Though my personal wardrobe is mostly “the dressmaker has no clothes”, when I do make something for myself, it’s usually an epic project. I’m so excited to finally share this super-cool custom-designed self-drafted hand-dyed color-blocked dress with all of you!
Back in olden times (over a year ago), I was working with two brides at once (each will have a bridal blog series coming soon!) (Well, soon-ish...) I needed something for myself to wear to one of the weddings and to Asheville Frocktails. Frocktails is a magical event that started popping up all over the world (back when events were a thing) to give garment sewing enthusiasts a reason to make themselves something super-special to wear while meeting others who love to sew.
I really wanted to do some fussy custom patternmaking to make a dress that would be unlike anything you’d find via retail. I was inspired by these images to pattern a simple fitted dress and then cleverly cut it into colorful pieces.
My thought processs went kinda like this:
A simple short dress could be made without much fabric….
…and as a one-of-a-kind wedding dressmaker, the leftovers in my fabric stash include some gorgeous white fabric..
…so I could to dye my own… with each piece dyed a single color of a slightly different strength to create an ombre effect…
And I was off to the races…(Dyeing will be in pt 2!)
To get started, I grabbed my custom top block (created step-by-step on-camera in my self-produced eCourse Top Class). This is a blank Size-Brooks Ann template that allows me to design and draft my own patterns with a custom fit. Tracing a copy gave me my foundation.
Next I grabbed the custom-drafted pattern for my splatter print dress and copied the sleeve. I love this sleeve’s style and fit, so you may notice that something similar shows up often in clothes I make for myself and for others.
Next, I designed a new neckline and used my contouring map (also made during my eCourse Top Class) to help predict bits of my pattern that might need tiny fitting tweaks before moving into fabric. My contoured body map predicted that the cut of this design would fit best with a slightly different slope at the shoulders. Before teaching Top Class, I had never taken the time to create a contoured body map for myself (I’d just pinch out anything weird during my mockup fitting) but now I really dig having this tool for a truly custom fit.
For the next bit of patternmaking, I added a little bit of length and a little bit of style to quickly turn my “top” into a dress. And then I played around… (and must have been too “in the zone” to take photos).
To figure out my piecing plan, I scribbled around for one million years (approximately) until I came up with something I was interested in testing. I had to use my imagination somewhat since the dart intakes will be rotated out of the pattern. There are so many seams that, with clever patternmaking, the custom block fit can be recreated without any darts.
Once I was happy with my mess of lines, I copied it to a fresh piece of paper…
…giving me a messy “Master” and a clean copy to start cutting up into curves.
Next, I cut along my desired lines. Though some of my styled curves were disrupted by darts in the original, the cut edges of the darts were taped together to be beautifully blended into a single piece.
Same fit. No darts. New shapes.The front was looking so cool!

==================================================

Answer these questions using the sewing text above.
(a) Which two occasions was the dress meant to be worn to?
(b) From which pattern was the sleeve copied?
(c) What did the contoured body map predict about the fit of the design?

■ **INFORMATION SUPPLIED**
==================================================

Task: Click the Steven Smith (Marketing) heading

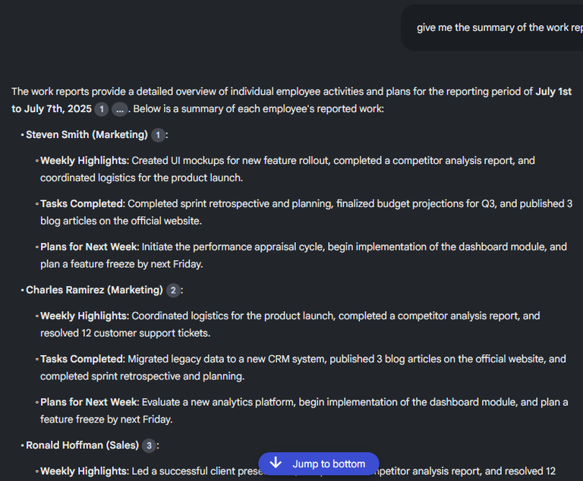Action: point(87,135)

==================================================

■ **THE REPLY**
(a) One of the weddings and Asheville Frocktails.
(b) The custom-drafted pattern for the splatter print dress.
(c) That the cut would fit best with a slightly different slope at the shoulders.